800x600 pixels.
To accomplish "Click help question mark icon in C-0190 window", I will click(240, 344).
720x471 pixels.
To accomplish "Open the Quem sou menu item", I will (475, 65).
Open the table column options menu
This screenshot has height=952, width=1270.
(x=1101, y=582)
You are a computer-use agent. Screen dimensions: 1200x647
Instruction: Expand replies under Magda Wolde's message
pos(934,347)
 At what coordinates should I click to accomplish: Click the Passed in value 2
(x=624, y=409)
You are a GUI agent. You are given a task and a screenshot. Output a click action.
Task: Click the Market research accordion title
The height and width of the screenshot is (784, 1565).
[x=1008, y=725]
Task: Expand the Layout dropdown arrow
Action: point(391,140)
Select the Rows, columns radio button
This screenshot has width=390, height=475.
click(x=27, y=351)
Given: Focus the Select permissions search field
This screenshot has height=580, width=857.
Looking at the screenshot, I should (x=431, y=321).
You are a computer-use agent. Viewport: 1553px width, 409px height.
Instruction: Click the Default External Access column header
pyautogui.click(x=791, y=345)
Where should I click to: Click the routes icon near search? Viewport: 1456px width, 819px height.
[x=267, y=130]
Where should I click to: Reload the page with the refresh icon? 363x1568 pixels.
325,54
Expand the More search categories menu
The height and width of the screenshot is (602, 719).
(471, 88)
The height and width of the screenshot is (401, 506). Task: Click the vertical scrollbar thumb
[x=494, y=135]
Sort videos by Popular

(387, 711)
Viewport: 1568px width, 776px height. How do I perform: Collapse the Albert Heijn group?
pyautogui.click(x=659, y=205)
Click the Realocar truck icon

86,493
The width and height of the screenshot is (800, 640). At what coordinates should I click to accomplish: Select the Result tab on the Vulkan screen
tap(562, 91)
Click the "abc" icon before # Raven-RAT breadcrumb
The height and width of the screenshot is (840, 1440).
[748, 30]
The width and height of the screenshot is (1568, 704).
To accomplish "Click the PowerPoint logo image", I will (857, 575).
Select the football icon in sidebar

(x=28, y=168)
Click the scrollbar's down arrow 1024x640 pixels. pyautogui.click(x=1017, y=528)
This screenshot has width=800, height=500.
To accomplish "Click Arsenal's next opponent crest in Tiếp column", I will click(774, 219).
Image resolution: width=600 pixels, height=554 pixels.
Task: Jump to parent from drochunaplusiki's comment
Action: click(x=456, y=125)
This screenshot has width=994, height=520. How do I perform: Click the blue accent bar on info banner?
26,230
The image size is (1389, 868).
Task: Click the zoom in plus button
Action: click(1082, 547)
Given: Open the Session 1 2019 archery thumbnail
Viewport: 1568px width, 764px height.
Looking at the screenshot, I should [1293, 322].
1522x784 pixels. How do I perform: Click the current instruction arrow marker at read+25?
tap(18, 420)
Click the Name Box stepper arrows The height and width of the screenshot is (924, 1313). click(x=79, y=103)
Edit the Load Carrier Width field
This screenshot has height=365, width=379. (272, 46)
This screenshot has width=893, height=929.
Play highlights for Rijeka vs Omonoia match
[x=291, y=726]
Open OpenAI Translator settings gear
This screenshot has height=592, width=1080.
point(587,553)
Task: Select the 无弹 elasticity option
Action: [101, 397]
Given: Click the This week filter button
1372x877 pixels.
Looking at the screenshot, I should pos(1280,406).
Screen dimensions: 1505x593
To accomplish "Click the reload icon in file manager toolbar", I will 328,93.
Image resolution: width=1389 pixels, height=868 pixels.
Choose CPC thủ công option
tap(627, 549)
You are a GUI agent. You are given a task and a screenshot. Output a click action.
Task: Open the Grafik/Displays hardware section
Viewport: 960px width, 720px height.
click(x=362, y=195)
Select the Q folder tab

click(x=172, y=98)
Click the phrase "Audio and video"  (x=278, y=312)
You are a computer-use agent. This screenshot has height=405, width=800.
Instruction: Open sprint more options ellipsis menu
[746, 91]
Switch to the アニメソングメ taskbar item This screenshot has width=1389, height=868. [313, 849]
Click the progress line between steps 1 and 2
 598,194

What you have to do:
Please copy the items starting at the line with "The width and height of the screenshot is (800, 640)." and ending at the line with "The height and width of the screenshot is (840, 1440).", swapping "Vulkan" for "OpenGL" and leaving everything else the same.

Complete answer:
The width and height of the screenshot is (800, 640). At what coordinates should I click to accomplish: Select the Result tab on the OpenGL screen
tap(562, 91)
Click the "abc" icon before # Raven-RAT breadcrumb
The height and width of the screenshot is (840, 1440).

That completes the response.